Given data:
★ ★ ★ ★ ★

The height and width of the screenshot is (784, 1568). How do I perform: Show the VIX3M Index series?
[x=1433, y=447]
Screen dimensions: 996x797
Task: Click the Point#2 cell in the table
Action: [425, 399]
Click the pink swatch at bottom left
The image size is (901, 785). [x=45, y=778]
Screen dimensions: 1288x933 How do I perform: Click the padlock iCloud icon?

★ ★ ★ ★ ★

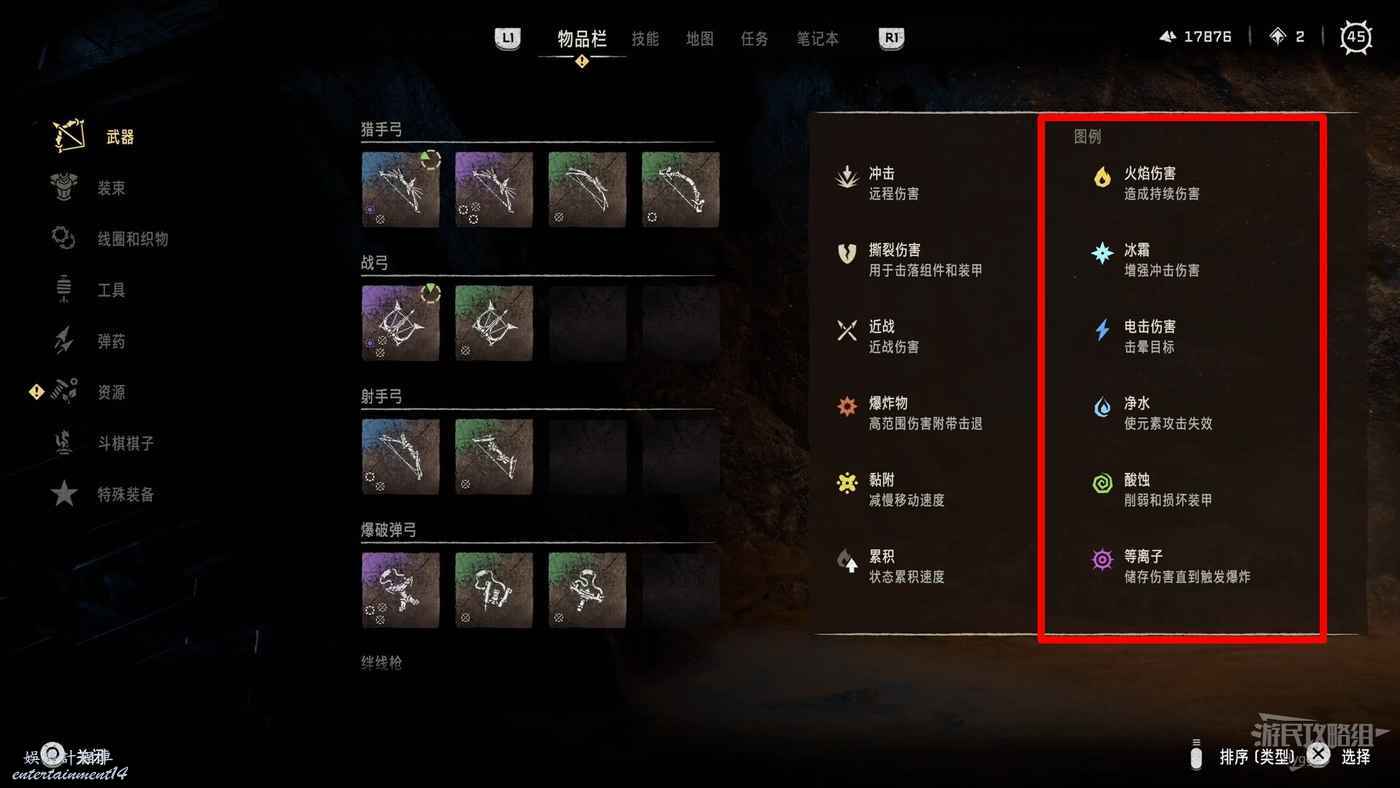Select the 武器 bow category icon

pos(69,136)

★ ★ ★ ★ ★

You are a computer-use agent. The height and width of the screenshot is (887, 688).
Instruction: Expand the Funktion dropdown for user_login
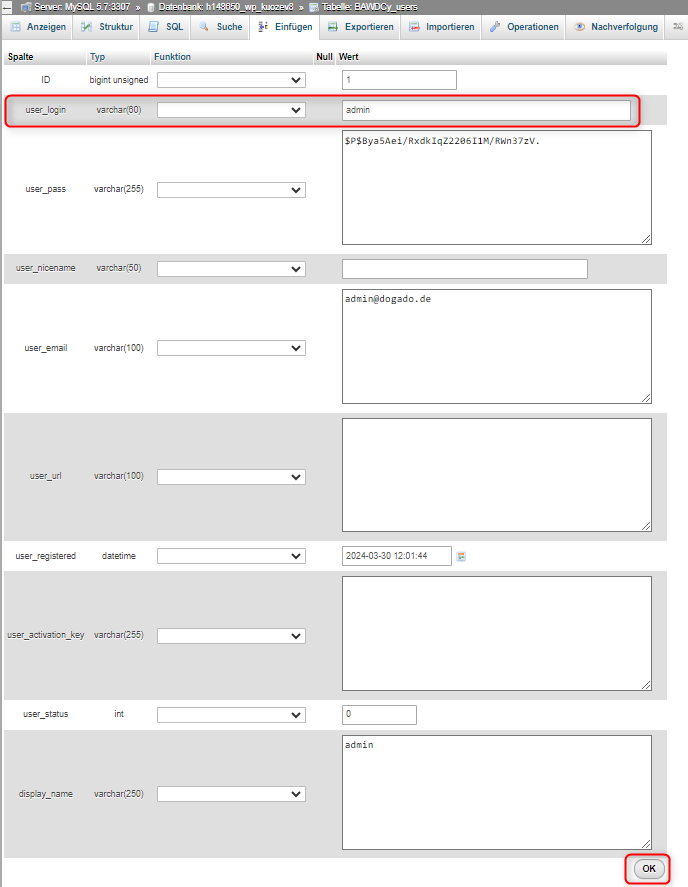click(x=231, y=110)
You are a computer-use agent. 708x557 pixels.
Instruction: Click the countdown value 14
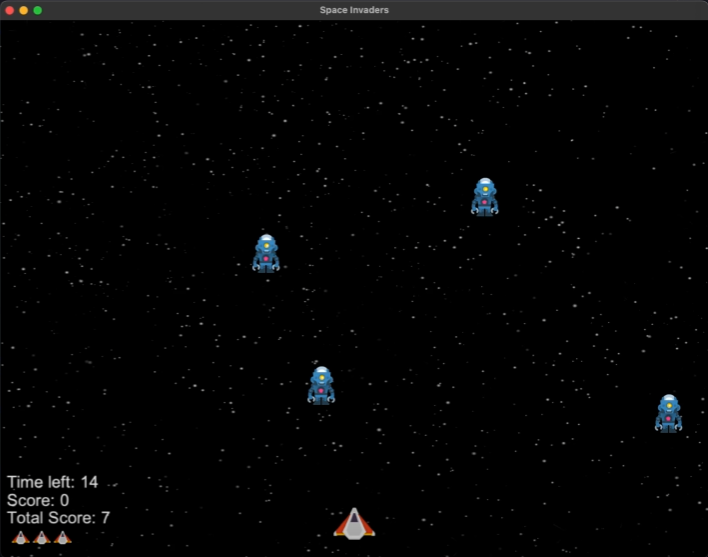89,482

★ ★ ★ ★ ★

Work task: In the entries above, find the line with "The height and width of the screenshot is (784, 1568)." and the line with "Screen dimensions: 1288x933", then set down exactly those two and every line between them, nothing else.

Result below:
The height and width of the screenshot is (784, 1568). How do I perform: Show the VIX3M Index series?
[x=1433, y=447]
Screen dimensions: 996x797
Task: Click the Point#2 cell in the table
Action: [425, 399]
Click the pink swatch at bottom left
The image size is (901, 785). [x=45, y=778]
Screen dimensions: 1288x933 How do I perform: Click the padlock iCloud icon?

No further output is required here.